Das protestantische Kirchenverständnis ist primär „doktrinal“, d.h. für die Einheit der geglaubten Kirche genügt ein hinreichendes Maß an Lehrübereinstimmung. Welches Maß an Lehrübereinstimmung hinreichend ist, war allerdings im Lauf der Jahrhunderte sehr umstritten und wird auch heute noch von jedem Theologen anders beantwortet. Historisches hat dabei keine wesentliche Bedeutung. Im Prinzip kann jeder, der an Jesus Christus glaubt, jederzeit eine neue Kirche gründen.

Im ökumenischen Dialog ist diese Differenz das anscheinend letzte, aber bisher schier unlösbare Hindernis.

Adrian

Lieber Philipp,

wenn Du Christ bist, dann solltest Du eigentlich wissen, daß es eine einige Kirche, wohlgemerkt nicht die Steinhaufen, die sich Kirchen nennen!!!, nicht gibt. Nirgendwo.

Außer bei Jesus Christus. Und in der Kirche, der Gemeine, der Gemeinde, dem Schoße Christi ist jeder Mensch, der Jesus als von Gott zu uns Menschen gesandten Messias, zur Erlösung von jeglicher!!! Schuld, politischer und persönlicher, nach meinem Verständnis, anerkennt, ein Christ.

Dazu bedarf es keiner !!! Organisation. Oder Gliederung. Oder Stellvertretung. Jeder Christ ist, nach dem Verständnis Jesu Christi, berufen, alle offenen Fragen mit Ihm Selber, mit Jesus Christus in Gott frei zu besprechen bzw. dazu um Antwort zu bitten, beten. Wer da suchet, der findet auch - ist Seine betreffende Verheißung dazu. Die übrigens auch stimmt, wie ich durch eigenes Erleben bezeuge. Wer da bittet, dem wird gegeben.
Ich, lieber Philipp, bat Ihn darum, mir auch bezüglich Deiner Fragestellung einstens Aufklärung zukommen zu lassen. Ich bekam sie von Ihm.

Wenn Dir was unklar ist! Bitte Gott in Jesus Christus darum, Dir die Dir zukommende Antwort dazu ZUFALLen zu lassen, aus Gnade.
Und in Vorschuß-Vertrauen in den lebendigen Gott.

Und Du wirst nicht enttäuscht werden.
Sonst gäbe es ja keinen Gott, oder er wäre für die Seinen nicht da! Was er aber natürlich eben doch ist.

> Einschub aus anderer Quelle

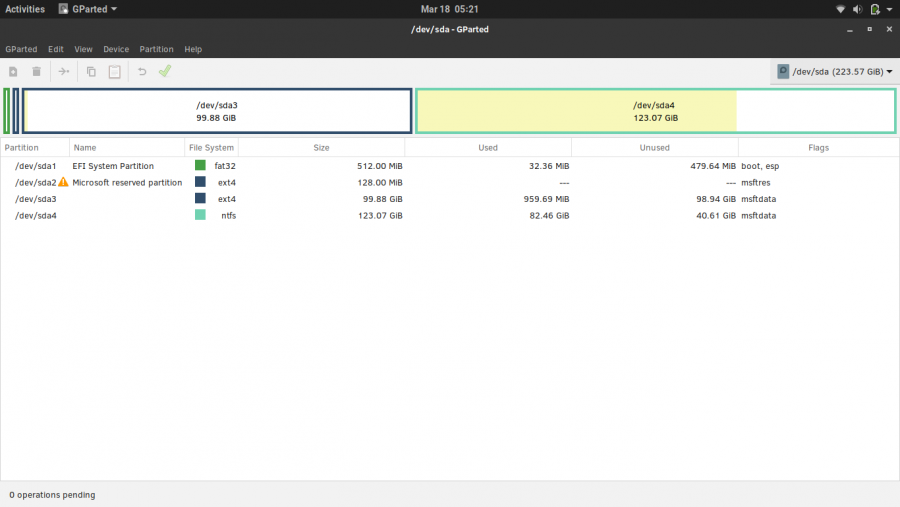Expand the GParted app menu in top bar
The image size is (900, 507).
coord(88,9)
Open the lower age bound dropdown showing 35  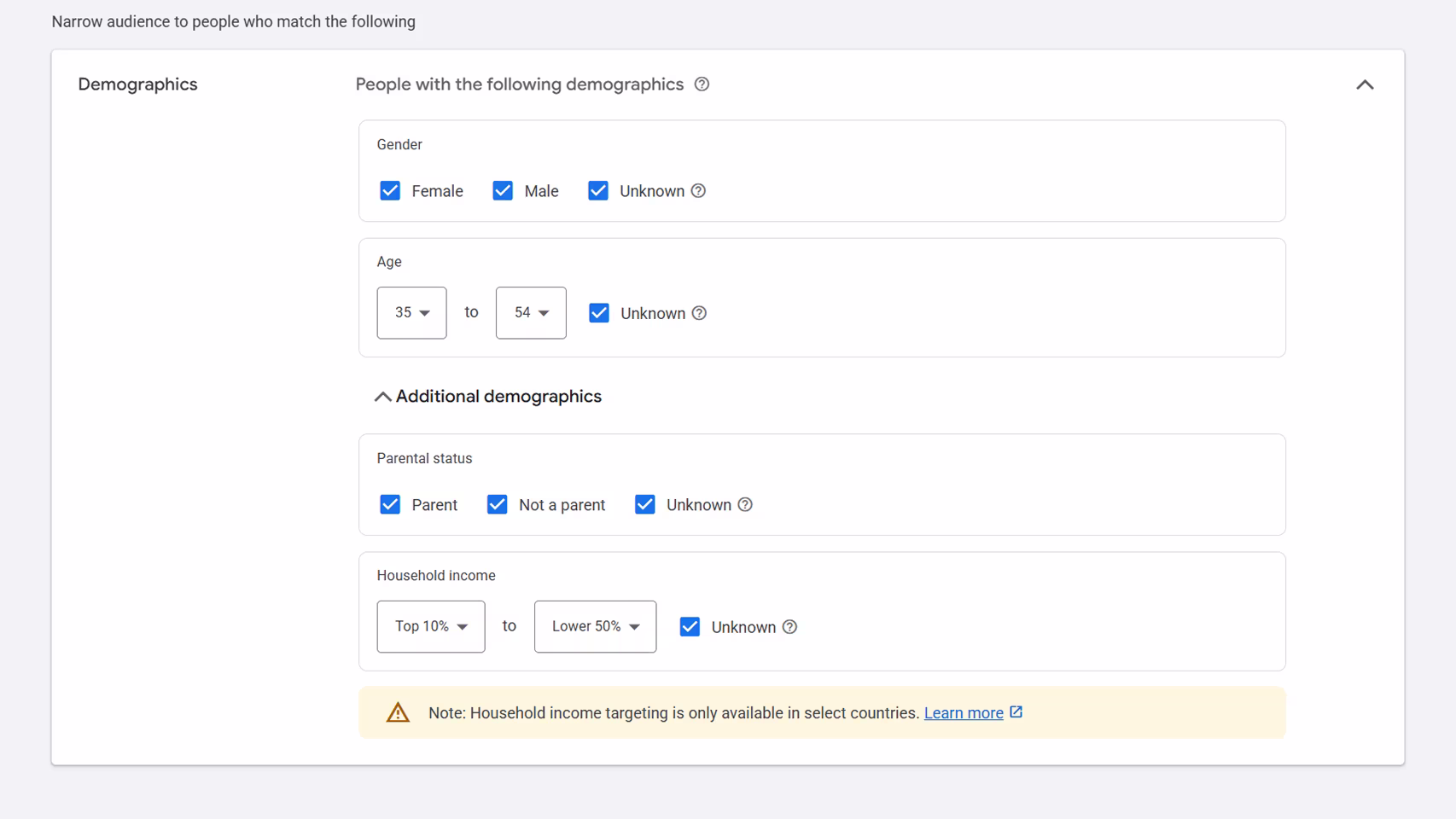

Kirche stellt die gemeinsamen Werte aller Christen dar. Varianten, Sekten, usw. usf. sind da Ecken, Nischen bzw. Nebengebäude dieser virtuellen Kirche, die sich Christentum nennt. Würde der Hausherr öfter darum, danach befragt, so stünde es besser um diese Gemeine.

Wende Du Dich vertrauensvoll an Deinen Gott in und durch Jesus Christus.
(Übrigens so ähnlich etwa hat mir Gott damals die Sachlage mit Jesus, und warum durch Jesus!!!, was ich nicht glauben konnte, erklärt. Bis ich das kapieren konnte. Nicht mit dem Hirn - nee, mit meinem Herzen!!!)

Dein Norbert.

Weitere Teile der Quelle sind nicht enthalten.